_Exercise brief_
Once you find the line with "1544x622 pixels. Task: Click" in the entries below, print it and each line after it up to and including the line with "Given: Select the 제작 중 status card", exactly, without pictures.

_Provided entries_
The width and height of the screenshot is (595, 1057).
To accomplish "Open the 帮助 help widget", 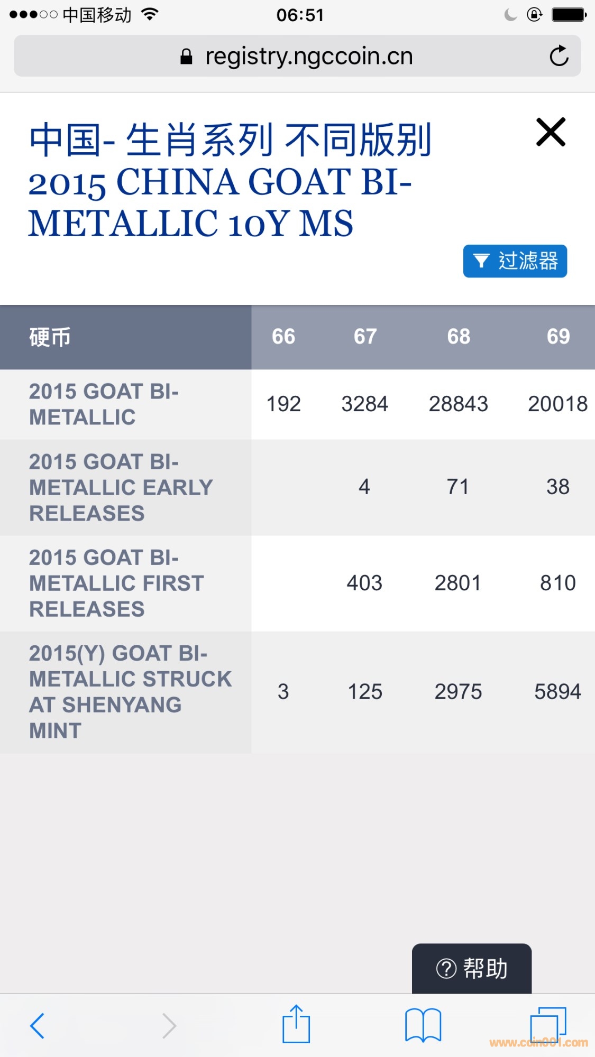I will point(471,969).
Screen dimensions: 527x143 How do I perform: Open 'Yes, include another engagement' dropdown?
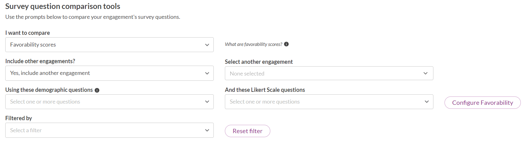[109, 73]
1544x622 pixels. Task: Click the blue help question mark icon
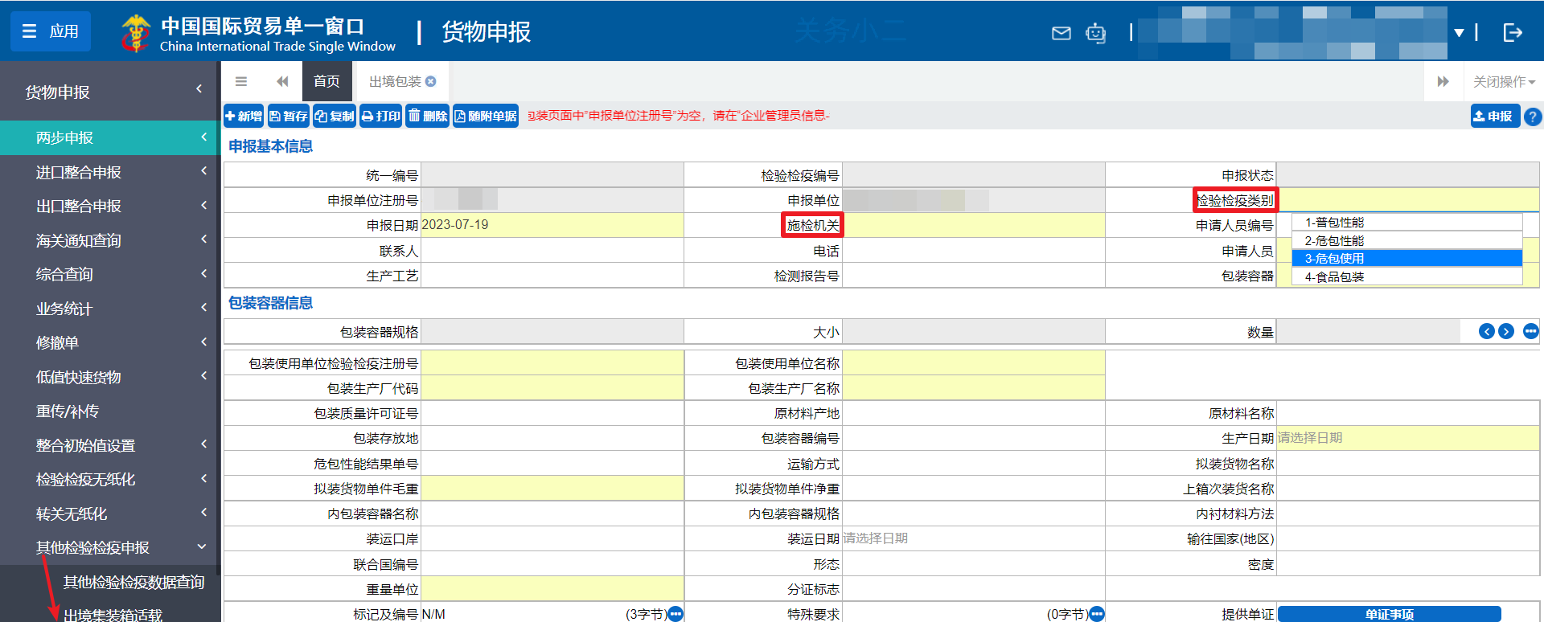1533,117
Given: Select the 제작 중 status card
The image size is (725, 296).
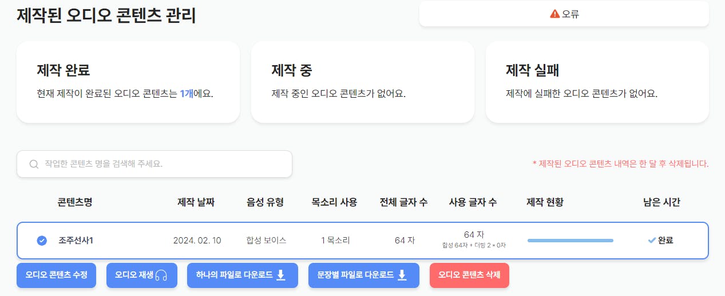Looking at the screenshot, I should coord(363,82).
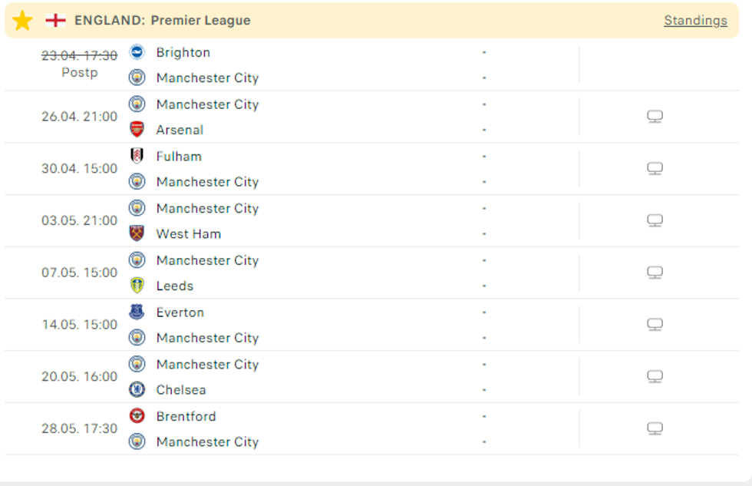Click the TV icon for Manchester City vs Arsenal
This screenshot has height=486, width=752.
pyautogui.click(x=655, y=117)
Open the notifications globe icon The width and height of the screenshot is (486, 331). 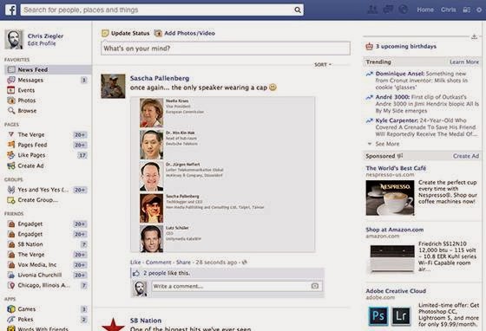click(403, 10)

_Exercise response_
1544x622 pixels. Task: Click the blue help question mark icon
1533,117
Given: Select the 제작 중 status card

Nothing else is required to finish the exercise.